Meg Whitman In, Gavin Newsom Out -- and Our Halloween Monster Mash-Up

Oct. 30, 2009 | By Patt Morrison

About two hours after you heard Republican gubernatorial candidate Meg Whitman talking with me [in what I gather is a rare radio interview for her], there came the news that Democratic gov candidate Gavin Newsom is dropping out of the race, pretty much leaving that side of the field to former governor and current attorney general Jerry Brown.

I'm trying to imagine what Antonio Villaraigosa is thinking right now -- he decided not to run for gov in part because of the Newsom challenge, which is now ... pffft.

Anyway, Meg Whitman talked a great deal about applying her CEO skills to the governor's job, much as Arnold Schwarzenegger touted his own approach to the position.
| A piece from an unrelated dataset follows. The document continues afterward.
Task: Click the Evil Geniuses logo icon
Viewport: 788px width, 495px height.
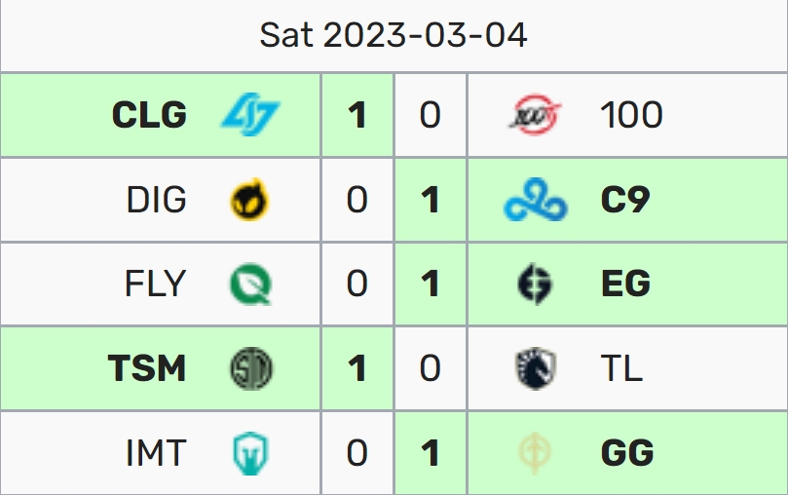Action: tap(535, 285)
She talked about cutting another 20% of state jobs, and about her very spotty voting record, as well as positions like pro-abortion rights that run in line with general election voters but are not likely to endear her to hard-core Republican primary voters.

Carla Marinucci, the swell San Francisco Chronicle writer, pointed out that the Republicans haven't yet nominated a woman for governor or Senate. the one GOP woman's name who came to Carla's mind is Ivy Baker Priest, who was state treasurer in the 1960s and '70s, after she served as U.S. treasurer under Eisenhower [the U.S. treasurer signs the paper money, although I expect those with her signature have pretty much worn out or been taken out of circulation by now.]

She was also the mother of Pat Priest, who played Marilyn Munster on ''The Munsters,'' which is a perfect transition to tell you about the ''monster hour.'' In the second hour of the program we heard from the woman at the National Academy of Sciences whose job is to help TV and film creators get it right when Hollywood puts science on screen, from robots to DNA.

Dr. Robert Smith? [his name is indeed spelled with a question mark] gave us the skinny on zombies and epidemiology. Instead of tracking how disease spreads by using a real disorder, like the H1N1 virus, he and his co-author jazzed it up a bit by using zombies -- how they spread zombieism [and it ain't by sneezing] and how that model is useful to those studying how actual diseases behave. B-R-A-A-A-I-N-S!

And just for the heck of it, we invited in three investigators of the paranormal; one was inspired to this pursuit after he was working at an amusement park and said he saw an apparition, a little girl who had died because of one of the park rides. Another paranormalist detailed her work at Alcatraz, and at an empty house in Nevada, where pebbles dropped out of nowhere as she asked questions of whatever might have been there.

Pasadena Paranormal's therapist and case manager, Jason Carrasco, says he is careful to sort out people who may have some mental disorder or psychiatric problem from among those who report paranormal phenomena, the better to discern what may be happening. James Underdown of the Center for Inquiry-West and the Independent Investigators Group brought his scientific take to bear -- and had never turned up anything to substantiate paranormal activity. Still, 68% of Americans told Pew pollsters they believe in angels and demons, and perhaps other things that go bump in the night.

Next time, Vietnam veteran and former senator Max Cleland, who lost his reelection after opponents characterized the triple amputee as unpatriotic, and Maricopa County sheriff Joe Arpaio, who makes inmates wear pink and charges women prisoners as much as $600 for transportation to get abortions; he's not running, as he has said, a taxicab service.